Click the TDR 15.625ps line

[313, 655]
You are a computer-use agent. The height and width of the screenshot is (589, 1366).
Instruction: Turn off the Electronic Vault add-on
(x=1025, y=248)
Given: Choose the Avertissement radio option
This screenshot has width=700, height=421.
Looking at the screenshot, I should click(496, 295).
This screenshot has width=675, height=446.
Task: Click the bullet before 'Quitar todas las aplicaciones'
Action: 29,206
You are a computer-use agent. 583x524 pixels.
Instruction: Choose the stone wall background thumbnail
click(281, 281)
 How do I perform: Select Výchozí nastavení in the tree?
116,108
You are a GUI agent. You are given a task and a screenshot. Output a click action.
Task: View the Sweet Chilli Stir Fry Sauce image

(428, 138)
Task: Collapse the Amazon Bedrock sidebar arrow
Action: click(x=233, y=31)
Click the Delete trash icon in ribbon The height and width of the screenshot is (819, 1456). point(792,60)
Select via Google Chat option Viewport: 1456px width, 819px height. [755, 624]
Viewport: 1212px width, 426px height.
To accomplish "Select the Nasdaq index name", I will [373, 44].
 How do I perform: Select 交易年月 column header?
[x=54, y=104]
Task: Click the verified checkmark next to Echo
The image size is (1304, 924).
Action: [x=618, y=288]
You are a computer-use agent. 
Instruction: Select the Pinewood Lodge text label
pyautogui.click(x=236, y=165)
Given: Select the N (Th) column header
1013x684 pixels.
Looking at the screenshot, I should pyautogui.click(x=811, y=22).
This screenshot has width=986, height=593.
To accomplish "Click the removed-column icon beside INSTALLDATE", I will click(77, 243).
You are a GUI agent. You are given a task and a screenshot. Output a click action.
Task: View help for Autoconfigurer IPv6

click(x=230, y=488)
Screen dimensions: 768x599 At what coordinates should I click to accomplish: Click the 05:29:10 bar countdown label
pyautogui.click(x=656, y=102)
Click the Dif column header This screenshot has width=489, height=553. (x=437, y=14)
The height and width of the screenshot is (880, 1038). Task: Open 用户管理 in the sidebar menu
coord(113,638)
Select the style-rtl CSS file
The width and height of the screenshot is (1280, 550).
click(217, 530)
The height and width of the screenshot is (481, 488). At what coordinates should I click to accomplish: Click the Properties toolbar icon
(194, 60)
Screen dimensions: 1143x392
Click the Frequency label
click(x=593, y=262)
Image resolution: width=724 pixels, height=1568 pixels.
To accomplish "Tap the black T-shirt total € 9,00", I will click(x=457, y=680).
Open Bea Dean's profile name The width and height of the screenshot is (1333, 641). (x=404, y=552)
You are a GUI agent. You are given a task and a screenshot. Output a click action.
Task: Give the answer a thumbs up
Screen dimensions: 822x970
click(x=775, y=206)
★ ★ ★
● **The task**
Rewrite all the items, swapping "Instruction" for "Goal" wherever it occurs and leaving everything else unchanged.

● **Solved problem**
Click the TDR 15.625ps line

[313, 655]
You are a computer-use agent. The height and width of the screenshot is (589, 1366).
Goal: Turn off the Electronic Vault add-on
(x=1025, y=248)
Given: Choose the Avertissement radio option
This screenshot has width=700, height=421.
Looking at the screenshot, I should click(496, 295).
This screenshot has width=675, height=446.
Task: Click the bullet before 'Quitar todas las aplicaciones'
Action: 29,206
You are a computer-use agent. 583x524 pixels.
Goal: Choose the stone wall background thumbnail
click(281, 281)
 How do I perform: Select Výchozí nastavení in the tree?
116,108
You are a GUI agent. You are given a task and a screenshot. Output a click action.
Task: View the Sweet Chilli Stir Fry Sauce image

(428, 138)
Task: Collapse the Amazon Bedrock sidebar arrow
Action: click(x=233, y=31)
Click the Delete trash icon in ribbon The height and width of the screenshot is (819, 1456). point(792,60)
Select via Google Chat option Viewport: 1456px width, 819px height. [755, 624]
Viewport: 1212px width, 426px height.
To accomplish "Select the Nasdaq index name", I will [373, 44].
 How do I perform: Select 交易年月 column header?
[x=54, y=104]
Task: Click the verified checkmark next to Echo
The image size is (1304, 924).
Action: [x=618, y=288]
You are a computer-use agent. 
Goal: Select the Pinewood Lodge text label
pyautogui.click(x=236, y=165)
Given: Select the N (Th) column header
1013x684 pixels.
Looking at the screenshot, I should pyautogui.click(x=811, y=22).
This screenshot has width=986, height=593.
To accomplish "Click the removed-column icon beside INSTALLDATE", I will click(77, 243).
You are a GUI agent. You are given a task and a screenshot. Output a click action.
Task: View help for Autoconfigurer IPv6

click(x=230, y=488)
Screen dimensions: 768x599 At what coordinates should I click to accomplish: Click the 05:29:10 bar countdown label
pyautogui.click(x=656, y=102)
Click the Dif column header This screenshot has width=489, height=553. (x=437, y=14)
The height and width of the screenshot is (880, 1038). Task: Open 用户管理 in the sidebar menu
coord(113,638)
Select the style-rtl CSS file
The width and height of the screenshot is (1280, 550).
click(217, 530)
The height and width of the screenshot is (481, 488). At what coordinates should I click to accomplish: Click the Properties toolbar icon
(194, 60)
Screen dimensions: 1143x392
Click the Frequency label
click(x=593, y=262)
Image resolution: width=724 pixels, height=1568 pixels.
To accomplish "Tap the black T-shirt total € 9,00", I will click(x=457, y=680).
Open Bea Dean's profile name The width and height of the screenshot is (1333, 641). (x=404, y=552)
You are a GUI agent. You are given a task and a screenshot. Output a click action.
Task: Give the answer a thumbs up
Screen dimensions: 822x970
click(x=775, y=206)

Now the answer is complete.